- _TASKS TO CARRY OUT_
1 – Please set down the stretch of the Harrisburg Run page from "Stream in Pennsylvania, USA" through "about 92.47% forested." word for word.
2 – According to the Harrisburg Run page, how much of the stream's watershed is forested?

Location
- Country: United States
- State: Pennsylvania New York
- County: McKean (PA) Cattaraugus (NY)

Physical characteristics
- Source: Chipmunk Creek divide
- • location: west of Knapp Creek, New York
- • coordinates: 42°00′35.23″N 078°32′55.09″W﻿ / ﻿42.0097861°N 78.5486361°W
- • elevation: 2,115 ft (645 m)
- Mouth: Foster Brook
- • location: about 0.5 miles west of Derrick City, Pennsylvania
- • coordinates: 41°58′22.23″N 078°35′20.29″W﻿ / ﻿41.9728417°N 78.5889694°W
- • elevation: 1,490 ft (450 m)
- Length: 3.41 mi (5.49 km)
- Basin size: 4.02 square miles (10.4 km^{2})
- • location: Foster Brook
- • average: 7.98 cu ft/s (0.226 m^{3}/s) at mouth with Foster Brook

Basin features
- Progression: Foster Brook → Tunungwant Creek → Allegheny River → Ohio River → Mississippi River → Gulf of Mexico
- River system: Allegheny River
- • left: unnamed tributaries
- • right: unnamed tributaries
- Bridges: Harrisburg Run Road (x2), unnamed road, Harrisburg Run Road

= Harrisburg Run =

Stream in Pennsylvania, USA

Harrisburg Run is a 3.41 mi long first-order tributary to Foster Brook. This is the only stream of this name in the United States.

==Course==
Harrisburg Run rises in Harrisburg, a small hamlet in the southwest corner of the town of Allegany in Cattaraugus County, New York, and then flows southwest in McKean County, Pennsylvania to meet Foster Brook about 0.5 mile west of Derrick City, Pennsylvania.

==Watershed==
Harrisburg Run drains 4.02 sqmi of area, receives about 45.2 in/year of precipitation, and is about 92.47% forested.

- _RAW DATA_
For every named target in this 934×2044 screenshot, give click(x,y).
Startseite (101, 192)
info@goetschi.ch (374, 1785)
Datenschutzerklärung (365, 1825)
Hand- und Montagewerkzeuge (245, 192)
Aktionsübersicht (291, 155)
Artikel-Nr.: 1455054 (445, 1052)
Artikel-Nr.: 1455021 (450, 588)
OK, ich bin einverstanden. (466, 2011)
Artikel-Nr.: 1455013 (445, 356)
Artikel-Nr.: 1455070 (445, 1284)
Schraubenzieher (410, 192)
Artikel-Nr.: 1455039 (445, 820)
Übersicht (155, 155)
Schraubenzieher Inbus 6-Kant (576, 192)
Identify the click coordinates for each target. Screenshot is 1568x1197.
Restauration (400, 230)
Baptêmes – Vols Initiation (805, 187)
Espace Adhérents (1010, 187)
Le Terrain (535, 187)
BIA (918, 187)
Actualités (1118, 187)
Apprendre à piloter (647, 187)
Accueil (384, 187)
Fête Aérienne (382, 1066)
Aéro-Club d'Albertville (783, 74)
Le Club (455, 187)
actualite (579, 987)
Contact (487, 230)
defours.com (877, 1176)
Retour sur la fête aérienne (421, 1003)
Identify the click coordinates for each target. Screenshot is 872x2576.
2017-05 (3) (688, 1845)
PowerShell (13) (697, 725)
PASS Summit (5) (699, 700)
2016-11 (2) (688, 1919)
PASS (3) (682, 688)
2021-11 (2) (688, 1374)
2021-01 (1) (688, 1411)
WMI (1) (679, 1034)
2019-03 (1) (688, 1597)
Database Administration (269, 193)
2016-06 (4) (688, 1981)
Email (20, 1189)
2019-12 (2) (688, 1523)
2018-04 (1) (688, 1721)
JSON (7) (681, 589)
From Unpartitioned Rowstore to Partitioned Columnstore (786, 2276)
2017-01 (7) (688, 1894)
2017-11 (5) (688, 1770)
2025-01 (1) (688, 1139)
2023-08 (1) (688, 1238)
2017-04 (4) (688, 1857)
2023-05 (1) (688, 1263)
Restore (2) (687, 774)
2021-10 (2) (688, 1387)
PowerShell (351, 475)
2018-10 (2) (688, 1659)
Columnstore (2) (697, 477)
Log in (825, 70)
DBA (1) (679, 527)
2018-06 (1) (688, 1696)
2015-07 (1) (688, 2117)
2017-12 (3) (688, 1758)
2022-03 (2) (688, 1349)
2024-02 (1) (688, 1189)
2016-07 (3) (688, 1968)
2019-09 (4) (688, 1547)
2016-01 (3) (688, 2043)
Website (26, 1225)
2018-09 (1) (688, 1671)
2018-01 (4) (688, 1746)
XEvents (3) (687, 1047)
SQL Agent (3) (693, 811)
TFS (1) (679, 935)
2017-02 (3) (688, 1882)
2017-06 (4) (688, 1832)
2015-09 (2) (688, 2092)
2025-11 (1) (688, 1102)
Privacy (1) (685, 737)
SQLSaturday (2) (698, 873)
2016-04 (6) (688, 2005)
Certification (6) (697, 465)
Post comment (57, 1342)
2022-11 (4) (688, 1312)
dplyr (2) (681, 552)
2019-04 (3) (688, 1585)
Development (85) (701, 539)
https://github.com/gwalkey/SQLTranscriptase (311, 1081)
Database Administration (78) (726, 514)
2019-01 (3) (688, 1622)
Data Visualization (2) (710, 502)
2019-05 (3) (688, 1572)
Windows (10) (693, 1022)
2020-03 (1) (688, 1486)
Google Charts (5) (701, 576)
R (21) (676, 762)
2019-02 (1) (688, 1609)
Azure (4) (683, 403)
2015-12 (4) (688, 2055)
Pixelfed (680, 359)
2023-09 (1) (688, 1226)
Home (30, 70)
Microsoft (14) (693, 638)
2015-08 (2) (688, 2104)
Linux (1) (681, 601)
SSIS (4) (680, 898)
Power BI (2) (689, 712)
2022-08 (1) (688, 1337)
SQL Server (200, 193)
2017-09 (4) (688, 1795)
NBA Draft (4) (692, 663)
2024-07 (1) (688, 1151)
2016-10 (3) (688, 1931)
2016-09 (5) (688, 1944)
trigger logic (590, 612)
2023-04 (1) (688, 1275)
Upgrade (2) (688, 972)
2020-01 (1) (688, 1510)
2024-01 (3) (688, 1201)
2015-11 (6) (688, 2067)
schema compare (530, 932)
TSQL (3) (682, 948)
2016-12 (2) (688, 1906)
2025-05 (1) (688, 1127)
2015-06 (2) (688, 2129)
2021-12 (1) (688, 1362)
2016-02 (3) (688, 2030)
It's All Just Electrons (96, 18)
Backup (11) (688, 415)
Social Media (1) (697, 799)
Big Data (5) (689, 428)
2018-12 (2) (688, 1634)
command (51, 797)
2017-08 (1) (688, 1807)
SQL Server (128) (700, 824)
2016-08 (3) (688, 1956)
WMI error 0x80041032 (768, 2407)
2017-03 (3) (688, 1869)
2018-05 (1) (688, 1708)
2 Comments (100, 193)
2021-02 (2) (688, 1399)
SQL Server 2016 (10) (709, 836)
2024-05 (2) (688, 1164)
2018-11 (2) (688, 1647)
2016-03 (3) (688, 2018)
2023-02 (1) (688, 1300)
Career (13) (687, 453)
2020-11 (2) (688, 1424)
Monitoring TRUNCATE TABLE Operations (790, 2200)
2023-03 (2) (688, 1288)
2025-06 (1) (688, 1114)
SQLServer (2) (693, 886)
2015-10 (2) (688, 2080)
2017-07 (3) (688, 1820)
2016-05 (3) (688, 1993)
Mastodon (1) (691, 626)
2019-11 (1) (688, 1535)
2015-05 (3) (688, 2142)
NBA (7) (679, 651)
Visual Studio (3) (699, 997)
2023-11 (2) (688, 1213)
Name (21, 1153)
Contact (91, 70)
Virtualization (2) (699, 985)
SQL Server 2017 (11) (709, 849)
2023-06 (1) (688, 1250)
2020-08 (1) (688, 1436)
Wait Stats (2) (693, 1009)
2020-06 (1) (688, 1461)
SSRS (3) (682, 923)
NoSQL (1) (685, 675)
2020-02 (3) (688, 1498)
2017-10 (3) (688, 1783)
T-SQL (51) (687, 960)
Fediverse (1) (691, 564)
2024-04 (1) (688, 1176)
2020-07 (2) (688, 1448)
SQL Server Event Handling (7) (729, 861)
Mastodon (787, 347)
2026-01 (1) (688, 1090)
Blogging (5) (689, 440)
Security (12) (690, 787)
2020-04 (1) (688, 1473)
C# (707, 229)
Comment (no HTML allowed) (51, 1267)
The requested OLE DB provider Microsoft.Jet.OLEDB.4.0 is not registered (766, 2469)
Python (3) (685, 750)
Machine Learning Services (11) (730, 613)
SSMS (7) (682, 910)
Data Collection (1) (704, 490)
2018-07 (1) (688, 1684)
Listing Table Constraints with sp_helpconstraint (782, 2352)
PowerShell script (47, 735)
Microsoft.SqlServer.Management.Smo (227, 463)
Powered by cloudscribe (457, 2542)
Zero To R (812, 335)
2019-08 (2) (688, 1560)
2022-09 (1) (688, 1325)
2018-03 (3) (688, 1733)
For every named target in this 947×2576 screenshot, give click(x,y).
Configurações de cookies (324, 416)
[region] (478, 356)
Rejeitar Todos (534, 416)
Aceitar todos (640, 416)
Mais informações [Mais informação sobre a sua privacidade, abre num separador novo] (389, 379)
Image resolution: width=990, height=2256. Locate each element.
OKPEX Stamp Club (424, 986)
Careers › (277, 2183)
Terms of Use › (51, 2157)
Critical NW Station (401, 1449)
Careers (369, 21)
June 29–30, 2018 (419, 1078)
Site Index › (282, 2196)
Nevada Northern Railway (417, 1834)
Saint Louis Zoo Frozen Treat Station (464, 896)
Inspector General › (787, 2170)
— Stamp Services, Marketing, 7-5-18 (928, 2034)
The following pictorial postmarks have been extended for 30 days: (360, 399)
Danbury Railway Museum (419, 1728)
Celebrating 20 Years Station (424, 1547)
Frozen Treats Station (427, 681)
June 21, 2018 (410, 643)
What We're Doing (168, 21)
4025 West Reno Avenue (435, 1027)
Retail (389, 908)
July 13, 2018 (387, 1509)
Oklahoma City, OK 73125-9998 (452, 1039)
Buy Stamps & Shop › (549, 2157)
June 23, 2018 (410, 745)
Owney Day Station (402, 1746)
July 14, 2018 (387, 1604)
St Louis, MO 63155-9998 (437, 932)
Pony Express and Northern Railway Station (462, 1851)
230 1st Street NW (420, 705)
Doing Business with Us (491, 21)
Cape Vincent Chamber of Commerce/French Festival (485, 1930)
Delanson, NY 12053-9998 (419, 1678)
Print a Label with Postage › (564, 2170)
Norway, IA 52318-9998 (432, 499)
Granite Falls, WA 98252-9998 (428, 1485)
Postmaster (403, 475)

- _ANSWERS BY ITEM NUMBER_
1 –
Stream in Pennsylvania, USA

Harrisburg Run is a 3.41 mi long first-order tributary to Foster Brook. This is the only stream of this name in the United States.

==Course==
Harrisburg Run rises in Harrisburg, a small hamlet in the southwest corner of the town of Allegany in Cattaraugus County, New York, and then flows southwest in McKean County, Pennsylvania to meet Foster Brook about 0.5 mile west of Derrick City, Pennsylvania.

==Watershed==
Harrisburg Run drains 4.02 sqmi of area, receives about 45.2 in/year of precipitation, and is about 92.47% forested.

2 – About 92.47%